Samstag, 26. Jul 2014

Ernst Büchel: «Hinsichtlich der alternden Gesellschaft herrscht noch dichter Nebel»

Interview Unter dem Arbeitstitel «Wohnen und Leben im Alter» kooperieren die Gemeinden Ruggell, Schellenberg sowie Gamprin-Bendern und wollen mit Einbezug der Bevölkerung die Herausforderungen der Zukunft angehen und diese annehmen. Ernst Büchel, Vorsteher von Ruggell, gab ausführlich Auskunft zum Projekt.

«Volksblatt»: Herr Büchel, was erwarten Ruggell, Schellenberg und Gamprin von dem gemeindeübergreifenden Projekt?

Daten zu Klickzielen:
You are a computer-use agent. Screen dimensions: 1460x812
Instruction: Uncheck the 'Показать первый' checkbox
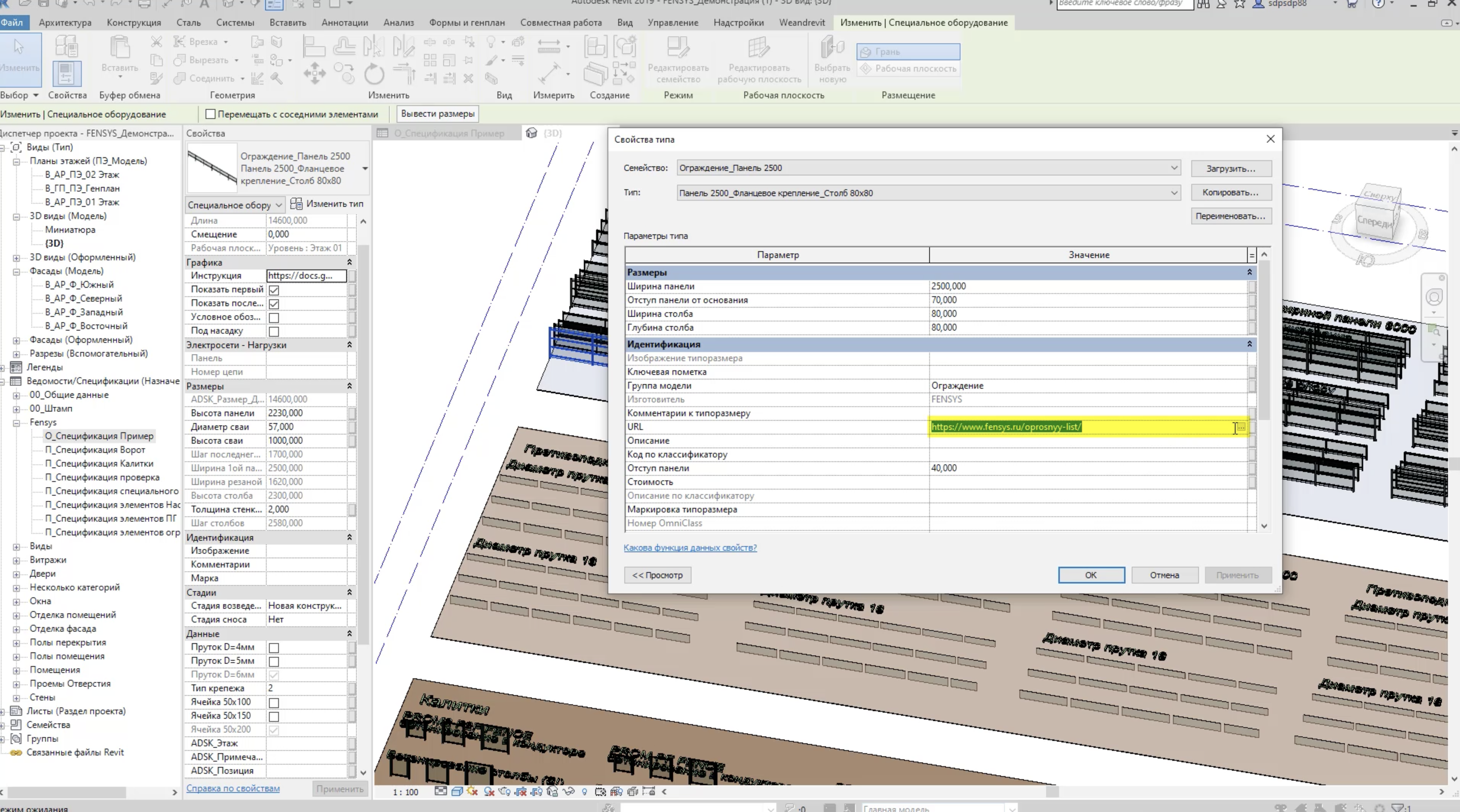click(x=274, y=289)
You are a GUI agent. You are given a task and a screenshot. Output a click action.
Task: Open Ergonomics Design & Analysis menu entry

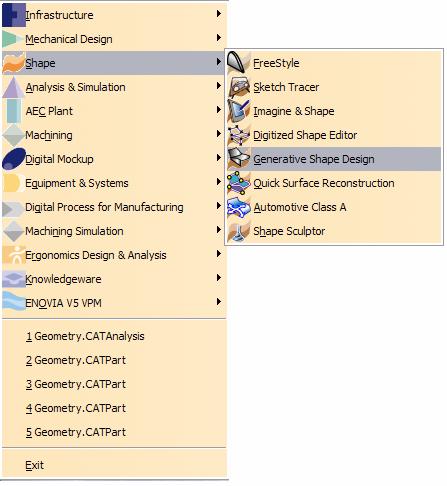[114, 255]
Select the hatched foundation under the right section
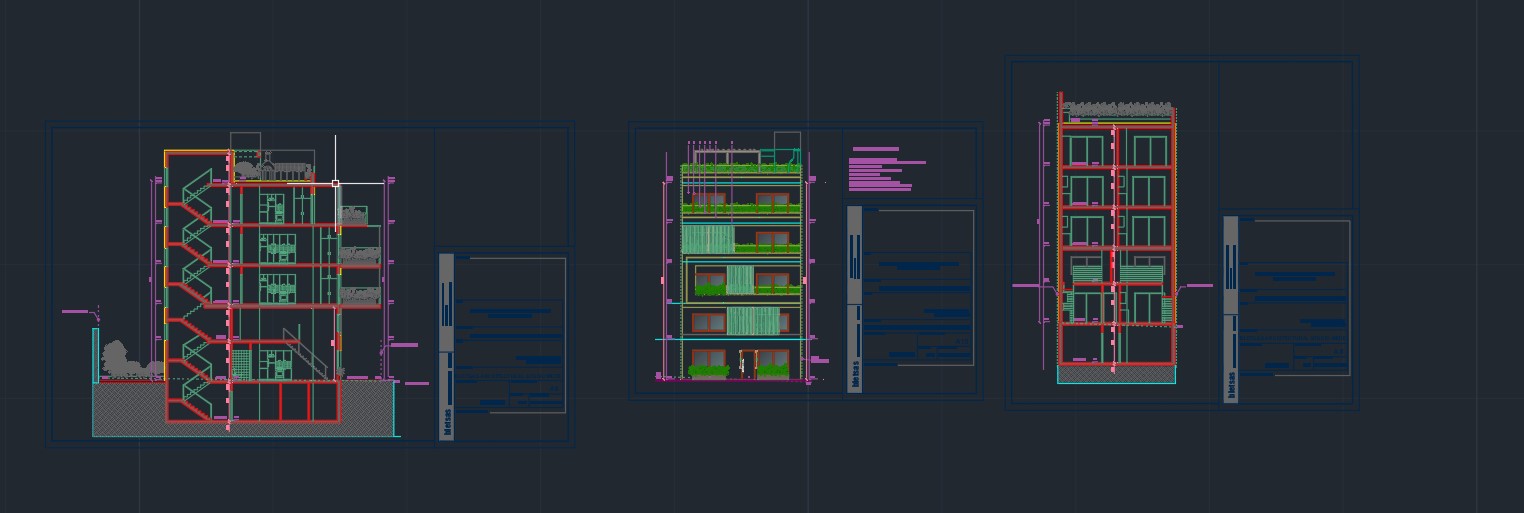Screen dimensions: 1524x513 pyautogui.click(x=1116, y=375)
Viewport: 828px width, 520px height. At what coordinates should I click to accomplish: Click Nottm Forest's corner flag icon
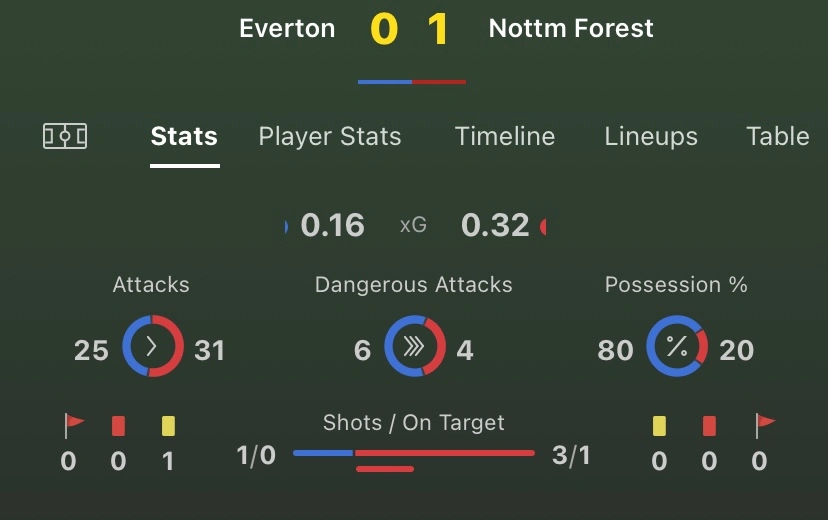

> [DIE AUFGABE] Setze das Interview zum Projekt «Wohnen und Leben im Alter» nach seinem letzten Satz fort.

> [DIE ANTWORT]
Ernst Büchel: Wir setzen den Hauptfokus auf die Wohnformen im Alter und wollen die Konsequenzen des demografischen Wandels auf unsere Gemeinden evaluieren. Dabei sind uns der intensive Austausch mit der Bevölkerung und der direkte Einbezug aller Menschen, insbesondere der über 50-Jährigen, ein zentraler Faktor. Wir wollen mit den Menschen ihre und die soziale und gesellschaftliche Zukunft in unseren Gemeinden gestalten. Die immer grössere Anzahl älterer Menschen und die steigende Lebenserwartung wird auch tendenziell die Anzahl an benötigten Pflegeplätzen steigern. Bei frühzeitiger Inangriffnahme des Themas erhoffen wir gute Alternativen zu finden, diesen Trend zu brechen. Es geht prinzipiell nicht um ein grosses Bauprojekt, sondern Ideen sammeln und Bedürfnisse erheben steht im Vordergrund.

Das Projekt ist auf vier Jahre
angesetzt. Ist so viel Zeit denn
überhaupt nötig?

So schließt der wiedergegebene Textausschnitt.